Materials and Methods
Ten patients were selected with a mean range of 67 years for each of two groups. Group A required socket augmentation following extraction and the other group (B) buccal augmentation to repair a dehiscence or fenestration at the time of implant placement. Teeth were extracted and scanned as STL files (3-shape). The files were then used to design (Fusion 360 + AutoCAD) a rigid resorbable polymer graft (Polyoss R+ Ossform Pty. Australia). This was printed using a Graftmaker FDM 3D printer (Ossform Pty. Australia) as a sterile device at the chair side and fitted at the time of extraction implantation. Biooss (Geistlich AB, Switzerland) was used to fill any significant voids beneath the grafts. Characteristics of Inflammation+ Contour, Stiffness and Closure were ranked non-parametrically by the surgeon on a scale of 0-5 for each parameter at the time of surgery, 2,4,6 and 12 weeks after. Contour was further evaluated by scanning alginate impressions of each graft at placement and 12 weeks
Results
The parameters of Inflammation, Contour, Stiffness, Stability and Closure were ranked for each group (A - Socket augmentation, B- Implant placement) at 0, 2,4,6 and 12 weeks. The mean and median values for each parameter were tabulated. Mean values were rounded up or down as appropriate. The mean values for inflammation were (0 = no inflammation - 5 frank inflammation with crusting, breakdown and exudate) 0 for Groups A and B at all time intervals. Median values were 0 for both groups. Graft contour (0 for complete lack of contour - 5 as original anatomy) had a mean value of 3 for Group A and 4 for B.Graft stiffness (0 = no support just as an unsupported membrane - 5 sound bone) had mean values of 4 at all intervals for both groups. Stability (0 = moveable, slidable graft - 5 rigid, immobile graft) had mean values of 4 for Group A and 3 for Group B. Wound closure (0 for open socket - 5 is complete closure no exposure of membrane) had a mean value of 2 for Group A and 4 for Group B.

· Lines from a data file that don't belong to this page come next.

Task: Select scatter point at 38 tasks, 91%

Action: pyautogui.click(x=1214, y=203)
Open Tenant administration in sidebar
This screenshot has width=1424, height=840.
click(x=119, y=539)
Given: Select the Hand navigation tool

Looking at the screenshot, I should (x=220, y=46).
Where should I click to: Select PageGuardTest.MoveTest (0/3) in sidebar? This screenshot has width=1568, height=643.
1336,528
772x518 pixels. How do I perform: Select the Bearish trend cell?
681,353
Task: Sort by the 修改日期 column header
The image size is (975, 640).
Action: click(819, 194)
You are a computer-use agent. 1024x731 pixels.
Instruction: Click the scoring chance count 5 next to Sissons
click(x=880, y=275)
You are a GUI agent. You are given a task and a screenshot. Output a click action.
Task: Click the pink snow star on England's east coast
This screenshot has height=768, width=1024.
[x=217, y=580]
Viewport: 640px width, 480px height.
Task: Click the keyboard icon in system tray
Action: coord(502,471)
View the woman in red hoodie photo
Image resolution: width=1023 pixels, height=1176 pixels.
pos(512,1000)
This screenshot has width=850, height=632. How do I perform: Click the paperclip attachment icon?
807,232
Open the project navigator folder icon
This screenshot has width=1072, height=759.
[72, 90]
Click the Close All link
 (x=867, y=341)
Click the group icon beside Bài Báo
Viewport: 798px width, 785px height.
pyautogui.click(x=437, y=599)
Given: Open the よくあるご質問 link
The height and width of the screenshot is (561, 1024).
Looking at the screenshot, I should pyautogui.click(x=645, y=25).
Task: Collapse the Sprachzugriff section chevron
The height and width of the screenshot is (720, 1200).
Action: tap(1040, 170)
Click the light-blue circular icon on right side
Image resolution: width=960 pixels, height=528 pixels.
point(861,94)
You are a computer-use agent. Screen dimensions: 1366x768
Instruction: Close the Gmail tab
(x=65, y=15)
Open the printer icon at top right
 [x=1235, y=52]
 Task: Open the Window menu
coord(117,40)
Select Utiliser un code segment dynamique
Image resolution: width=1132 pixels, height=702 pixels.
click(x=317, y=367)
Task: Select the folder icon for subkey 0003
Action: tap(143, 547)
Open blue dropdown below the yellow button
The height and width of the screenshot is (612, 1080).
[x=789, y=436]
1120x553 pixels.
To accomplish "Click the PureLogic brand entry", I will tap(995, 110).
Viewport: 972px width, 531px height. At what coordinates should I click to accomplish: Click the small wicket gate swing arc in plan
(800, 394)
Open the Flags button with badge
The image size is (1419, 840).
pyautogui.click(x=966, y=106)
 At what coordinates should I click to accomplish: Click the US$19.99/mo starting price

Conclusion and Clinical Implications
This preliminary clinical study demonstrates that a rigid resorbable polymer graft can be designed and fabricated at the chair side. It can be successfully placed at surgery with no evidence of inflammation. The graft offers benefits in terms of stiffness and support for the early bone formation whilst retaining the features of a barrier membrane. Further studies will provide a means of comparison with established technologies.